BOSTON, Feb. 28 (UPI) -- The surviving suspect in the deadly bombings at the Boston Marathon two years ago will be tried in Boston, an appeals panel decided late Friday -- declining a defense motion to have the prosecution moved out of the city.
The defense team for Dzhokhar Tsarnaev, 21, had asked the panel for a change of venue, arguing that selecting an impartial jury among Boston citizens poses an enormous challenge. Tsarnaev's attorneys believe the high-profile nature of the case makes it extremely difficult to find jurors who don't already have some preconceived ideas about their client's guilt or innocence.
In a 2-to-1 vote Friday, Boston's 1st Circuit Court of Appeals rejected the motion, saying the defense team failed to meet the legal standard required to move a trial from its primary location.
"We deny the [motion] because petitioner has not met the well-established standards for such relief and so we are forbidden by law from granting it," the three-judge panel said in its ruling.
The panel said the defense failed to show that keeping the trial in Boston would cause irreparable harm to Tsarnaev.
In issuing its decision, the court cited an 1878 ruling by the U.S. Supreme Court that acknowledged pretrial publicity is typically present in any major criminal case.

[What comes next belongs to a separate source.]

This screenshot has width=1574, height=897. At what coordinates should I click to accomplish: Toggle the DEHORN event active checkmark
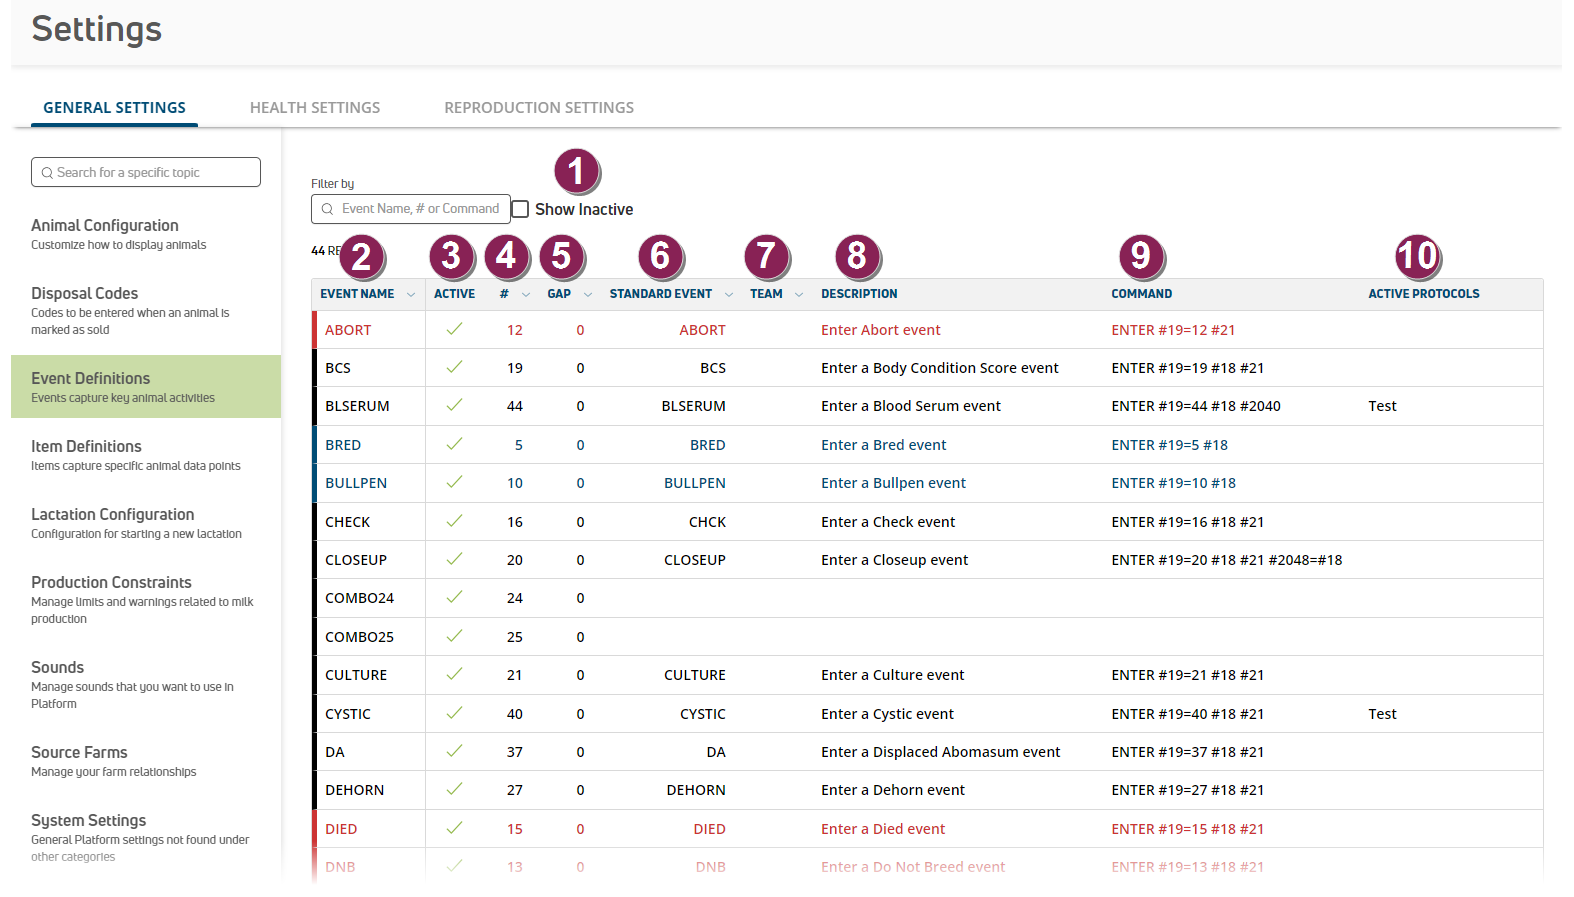(x=454, y=789)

"Scarcely any one can be found among those best fitted for jurors who has not read or heard of it, and who has not some impression or some opinion in respect to its merits," the Supreme Court ruled in Reynolds v. United States.
Further, the appeals court said knowledge of a case does not equate prejudice.
"Distinguishing between the two is at the heart of the jury selection process," the decision read.
Prosecutors have said Boston is the best suitable location to try Tsarnaev, and the appellate court agreed. Defense attorneys can still appeal to the full court of appeals, but it's not yet known if they will do so.
Tsarnaev is accused of planting two bombs on April 15, 2013 at the Boston Marathon with his brother, Tamerlan, which killed three and wounded more than 260 others when they detonated near the finish line. Krystle Campbell, 29, Lu Lingzi, 23, and Martin Richard, 8, died from the blasts. A Massachusetts Institute of Technology police officer, Sean Collier, 27, was shot and killed three days later as he sat in his patrol car on the college campus. Prosecutors believe the brothers sneaked up on Collier and shot him before unsuccessfully trying to take his firearm.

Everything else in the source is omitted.